Health economist Darrell Gaskin focuses on health disparities; Tener Veenema works to improve public health emergency preparedness.

Johns Hopkins Bloomberg School of Public Health Professor Darrell Gaskin, PhD, MS, the William C. and Nancy F. Richardson Professor in Health Policy in the Department of Health Policy and Management, has been elected to the National Academy of Medicine, as has Tener Goodwin Veenema, PhD, MPH, MS, senior associate in the Department of International Health. Eight Johns Hopkins colleagues from the School of Medicine were also elected to the NAM.

Membership in the NAM is considered one of the highest honors in the fields of health and medicine and recognizes individuals who have demonstrated outstanding professional achievements and commitment to service. The announcement was made during the NAM’s annual meeting on October 18.

“We are proud of Dr. Gaskin and Dr. Veenema and their colleagues across Johns Hopkins for this prestigious recognition,” says Dean Ellen J. MacKenzie, PhD, ScM. “Dr. Gaskin’s dedication to using public health principles, social sciences, and medical sciences in mitigating health disparities at every level is more important than ever. Dr. Veenema’s contributions to public health emergency preparedness and response, including health care worker protections and training health care workers during the pandemic, have been truly impressive.”

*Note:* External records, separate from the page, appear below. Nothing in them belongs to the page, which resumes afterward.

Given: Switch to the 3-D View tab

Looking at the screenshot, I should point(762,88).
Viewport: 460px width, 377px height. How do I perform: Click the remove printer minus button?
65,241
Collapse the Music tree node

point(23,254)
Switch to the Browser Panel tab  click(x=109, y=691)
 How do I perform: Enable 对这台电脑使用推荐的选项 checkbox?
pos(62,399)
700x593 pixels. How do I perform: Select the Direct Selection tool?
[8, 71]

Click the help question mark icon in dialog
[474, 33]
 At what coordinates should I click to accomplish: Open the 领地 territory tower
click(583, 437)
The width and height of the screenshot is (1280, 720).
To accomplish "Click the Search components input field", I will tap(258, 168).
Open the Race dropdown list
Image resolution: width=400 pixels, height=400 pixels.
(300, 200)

Gaskin directs the Johns Hopkins Center for Health Disparities Solutions at the Bloomberg School. His work focuses on advancing community, neighborhood, and market-level policies and programs that reduce health disparities. He seeks to identify and understand barriers to care for vulnerable populations, including minority, low-income, uninsured, and other groups; develop and promote policies that will improve access to health care; and to eliminate racial/ethnic and socioeconomic disparities in health care. His current research explores the relationship between “place” and health care disparities and examines the impact of community-based interventions on health outcomes for racial/ethnic minorities and low socioeconomic status populations. He is also studying disparities in hospital quality and quality of care for individuals enrolled in Medicaid.

Veenema is an international expert in disaster nursing and public health emergency management with a focus on health systems optimization and health care worker protection during disasters and large-scale biological events such as pandemics and radiation/nuclear disasters. A contributing scholar at the Johns Hopkins Center for Health Security at the Bloomberg School, she has taught public health preparedness for over 25 years. Veenema is editor of Disaster Nursing and Emergency Preparedness for Chemical, Biological and Radiological Terrorism and Other Hazards (4th ed.), the leading textbook in the field, and developer of the Disaster Nursing app for iPhone and iPad with Unbound Medicine, a medical mobile technology company. Her current research focuses on the impact of the COVID-19 pandemic and crisis standards of care on the national nursing workforce.

Since the NAM’s founding in 1970, the work and recommendations of its members have shaped health research, practice, and policies that improve health and health outcomes worldwide.

New members are elected by current members through a selective process that recognizes people who have made major contributions to the advancement of the medical sciences, health care, and public health. This year, Gaskin, Veneema, and their Johns Hopkins colleagues were among 100 newly elected members.

Gaskin earned a PhD in health economics from Johns Hopkins Bloomberg School of Public Health, an MS in economics from the Massachusetts Institute of Technology, and a BA in economics from Brandeis University. Veenema received a PhD in health services research and policy, an MPH, and an MS in nursing administration from the University of Rochester School of Medicine and Dentistry, and a BS in nursing from Columbia University.